_To do_: Rewrite every line of the records below as a Markdown table with two columns, Row and Line. Number the rows in order, and leave out blank lines.

— START OF Exercise material —

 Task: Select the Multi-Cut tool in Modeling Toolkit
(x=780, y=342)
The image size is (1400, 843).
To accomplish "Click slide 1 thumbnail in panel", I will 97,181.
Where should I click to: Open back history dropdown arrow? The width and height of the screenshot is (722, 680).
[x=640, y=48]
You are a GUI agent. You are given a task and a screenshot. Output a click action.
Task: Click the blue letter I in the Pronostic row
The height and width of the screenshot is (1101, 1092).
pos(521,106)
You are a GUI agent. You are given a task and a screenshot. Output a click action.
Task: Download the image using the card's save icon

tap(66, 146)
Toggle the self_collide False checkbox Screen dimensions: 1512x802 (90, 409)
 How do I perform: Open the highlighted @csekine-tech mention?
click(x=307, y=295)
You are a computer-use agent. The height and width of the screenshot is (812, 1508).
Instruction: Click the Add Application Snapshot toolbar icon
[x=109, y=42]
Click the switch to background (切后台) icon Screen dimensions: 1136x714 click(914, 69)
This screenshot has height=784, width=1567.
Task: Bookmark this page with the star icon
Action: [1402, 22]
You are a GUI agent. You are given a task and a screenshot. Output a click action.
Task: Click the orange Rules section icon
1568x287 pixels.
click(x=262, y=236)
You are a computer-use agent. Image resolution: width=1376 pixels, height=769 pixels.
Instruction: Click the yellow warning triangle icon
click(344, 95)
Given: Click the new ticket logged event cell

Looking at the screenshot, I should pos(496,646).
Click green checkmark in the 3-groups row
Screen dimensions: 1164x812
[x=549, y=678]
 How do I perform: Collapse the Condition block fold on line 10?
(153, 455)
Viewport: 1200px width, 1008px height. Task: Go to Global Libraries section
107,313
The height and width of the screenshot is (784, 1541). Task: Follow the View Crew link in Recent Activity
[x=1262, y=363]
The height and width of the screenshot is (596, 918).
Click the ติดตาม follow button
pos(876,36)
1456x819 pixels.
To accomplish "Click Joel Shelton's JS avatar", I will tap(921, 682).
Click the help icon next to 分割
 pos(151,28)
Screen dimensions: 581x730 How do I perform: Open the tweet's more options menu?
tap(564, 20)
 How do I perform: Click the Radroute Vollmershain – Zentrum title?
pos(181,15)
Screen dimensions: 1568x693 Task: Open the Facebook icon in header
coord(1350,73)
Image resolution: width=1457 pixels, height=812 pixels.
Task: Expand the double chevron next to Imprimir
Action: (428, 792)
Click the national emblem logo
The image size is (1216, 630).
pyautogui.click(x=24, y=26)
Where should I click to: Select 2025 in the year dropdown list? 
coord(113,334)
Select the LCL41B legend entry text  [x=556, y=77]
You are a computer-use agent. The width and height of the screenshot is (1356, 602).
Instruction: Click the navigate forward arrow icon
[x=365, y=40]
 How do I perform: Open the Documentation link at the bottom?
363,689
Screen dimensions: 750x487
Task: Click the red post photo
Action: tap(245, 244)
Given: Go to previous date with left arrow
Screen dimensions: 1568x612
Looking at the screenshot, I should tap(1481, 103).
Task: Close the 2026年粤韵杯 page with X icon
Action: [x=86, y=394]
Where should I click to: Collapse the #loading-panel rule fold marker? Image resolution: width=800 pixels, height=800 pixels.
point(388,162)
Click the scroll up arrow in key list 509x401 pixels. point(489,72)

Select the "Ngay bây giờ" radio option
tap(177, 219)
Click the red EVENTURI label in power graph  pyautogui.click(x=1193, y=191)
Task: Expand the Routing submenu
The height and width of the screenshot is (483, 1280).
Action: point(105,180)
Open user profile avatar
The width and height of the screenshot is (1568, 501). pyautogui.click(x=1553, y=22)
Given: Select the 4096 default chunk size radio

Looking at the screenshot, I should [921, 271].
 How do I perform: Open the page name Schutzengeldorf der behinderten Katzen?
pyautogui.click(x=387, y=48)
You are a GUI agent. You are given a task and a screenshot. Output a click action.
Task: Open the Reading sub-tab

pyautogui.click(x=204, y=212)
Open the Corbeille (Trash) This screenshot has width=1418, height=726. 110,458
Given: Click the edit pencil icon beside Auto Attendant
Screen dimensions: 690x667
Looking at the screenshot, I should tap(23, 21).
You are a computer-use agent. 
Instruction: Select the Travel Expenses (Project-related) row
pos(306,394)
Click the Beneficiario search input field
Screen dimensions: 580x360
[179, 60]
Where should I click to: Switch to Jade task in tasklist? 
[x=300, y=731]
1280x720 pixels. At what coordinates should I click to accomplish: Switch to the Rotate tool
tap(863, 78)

— END OF Exercise material —

_Finished answer_:
| Row | Line |
|---|---|
| 1 |  Task: Select the Multi-Cut tool in Modeling Toolkit |
| 2 | (x=780, y=342) |
| 3 | The image size is (1400, 843). |
| 4 | To accomplish "Click slide 1 thumbnail in panel", I will 97,181. |
| 5 | Where should I click to: Open back history dropdown arrow? The width and height of the screenshot is (722, 680). |
| 6 | [x=640, y=48] |
| 7 | You are a GUI agent. You are given a task and a screenshot. Output a click action. |
| 8 | Task: Click the blue letter I in the Pronostic row |
| 9 | The height and width of the screenshot is (1101, 1092). |
| 10 | pos(521,106) |
| 11 | You are a GUI agent. You are given a task and a screenshot. Output a click action. |
| 12 | Task: Download the image using the card's save icon |
| 13 | tap(66, 146) |
| 14 | Toggle the self_collide False checkbox Screen dimensions: 1512x802 (90, 409) |
| 15 |  How do I perform: Open the highlighted @csekine-tech mention? |
| 16 | click(x=307, y=295) |
| 17 | You are a computer-use agent. The height and width of the screenshot is (812, 1508). |
| 18 | Instruction: Click the Add Application Snapshot toolbar icon |
| 19 | [x=109, y=42] |
| 20 | Click the switch to background (切后台) icon Screen dimensions: 1136x714 click(914, 69) |
| 21 | This screenshot has height=784, width=1567. |
| 22 | Task: Bookmark this page with the star icon |
| 23 | Action: [1402, 22] |
| 24 | You are a GUI agent. You are given a task and a screenshot. Output a click action. |
| 25 | Task: Click the orange Rules section icon |
| 26 | 1568x287 pixels. |
| 27 | click(x=262, y=236) |
| 28 | You are a computer-use agent. Image resolution: width=1376 pixels, height=769 pixels. |
| 29 | Instruction: Click the yellow warning triangle icon |
| 30 | click(344, 95) |
| 31 | Given: Click the new ticket logged event cell |
| 32 | Looking at the screenshot, I should pos(496,646). |
| 33 | Click green checkmark in the 3-groups row |
| 34 | Screen dimensions: 1164x812 |
| 35 | [x=549, y=678] |
| 36 |  How do I perform: Collapse the Condition block fold on line 10? |
| 37 | (153, 455) |
| 38 | Viewport: 1200px width, 1008px height. Task: Go to Global Libraries section |
| 39 | 107,313 |
| 40 | The height and width of the screenshot is (784, 1541). Task: Follow the View Crew link in Recent Activity |
| 41 | [x=1262, y=363] |
| 42 | The height and width of the screenshot is (596, 918). |
| 43 | Click the ติดตาม follow button |
| 44 | pos(876,36) |
| 45 | 1456x819 pixels. |
| 46 | To accomplish "Click Joel Shelton's JS avatar", I will tap(921, 682). |
| 47 | Click the help icon next to 分割 |
| 48 |  pos(151,28) |
| 49 | Screen dimensions: 581x730 How do I perform: Open the tweet's more options menu? |
| 50 | tap(564, 20) |
| 51 |  How do I perform: Click the Radroute Vollmershain – Zentrum title? |
| 52 | pos(181,15) |
| 53 | Screen dimensions: 1568x693 Task: Open the Facebook icon in header |
| 54 | coord(1350,73) |
| 55 | Image resolution: width=1457 pixels, height=812 pixels. |
| 56 | Task: Expand the double chevron next to Imprimir |
| 57 | Action: (428, 792) |
| 58 | Click the national emblem logo |
| 59 | The image size is (1216, 630). |
| 60 | pyautogui.click(x=24, y=26) |
| 61 | Where should I click to: Select 2025 in the year dropdown list?  |
| 62 | coord(113,334) |
| 63 | Select the LCL41B legend entry text  [x=556, y=77] |
| 64 | You are a computer-use agent. The width and height of the screenshot is (1356, 602). |
| 65 | Instruction: Click the navigate forward arrow icon |
| 66 | [x=365, y=40] |
| 67 |  How do I perform: Open the Documentation link at the bottom? |
| 68 | 363,689 |
| 69 | Screen dimensions: 750x487 |
| 70 | Task: Click the red post photo |
| 71 | Action: tap(245, 244) |
| 72 | Given: Go to previous date with left arrow |
| 73 | Screen dimensions: 1568x612 |
| 74 | Looking at the screenshot, I should tap(1481, 103). |
| 75 | Task: Close the 2026年粤韵杯 page with X icon |
| 76 | Action: [x=86, y=394] |
| 77 | Where should I click to: Collapse the #loading-panel rule fold marker? Image resolution: width=800 pixels, height=800 pixels. |
| 78 | point(388,162) |
| 79 | Click the scroll up arrow in key list 509x401 pixels. point(489,72) |
| 80 | Select the "Ngay bây giờ" radio option |
| 81 | tap(177, 219) |
| 82 | Click the red EVENTURI label in power graph  pyautogui.click(x=1193, y=191) |
| 83 | Task: Expand the Routing submenu |
| 84 | The height and width of the screenshot is (483, 1280). |
| 85 | Action: point(105,180) |
| 86 | Open user profile avatar |
| 87 | The width and height of the screenshot is (1568, 501). pyautogui.click(x=1553, y=22) |
| 88 | Given: Select the 4096 default chunk size radio |
| 89 | Looking at the screenshot, I should [921, 271]. |
| 90 |  How do I perform: Open the page name Schutzengeldorf der behinderten Katzen? |
| 91 | pyautogui.click(x=387, y=48) |
| 92 | You are a GUI agent. You are given a task and a screenshot. Output a click action. |
| 93 | Task: Open the Reading sub-tab |
| 94 | pyautogui.click(x=204, y=212) |
| 95 | Open the Corbeille (Trash) This screenshot has width=1418, height=726. 110,458 |
| 96 | Given: Click the edit pencil icon beside Auto Attendant |
| 97 | Screen dimensions: 690x667 |
| 98 | Looking at the screenshot, I should tap(23, 21). |
| 99 | You are a computer-use agent.  |
| 100 | Instruction: Select the Travel Expenses (Project-related) row |
| 101 | pos(306,394) |
| 102 | Click the Beneficiario search input field |
| 103 | Screen dimensions: 580x360 |
| 104 | [179, 60] |
| 105 | Where should I click to: Switch to Jade task in tasklist?  |
| 106 | [x=300, y=731] |
| 107 | 1280x720 pixels. At what coordinates should I click to accomplish: Switch to the Rotate tool |
| 108 | tap(863, 78) |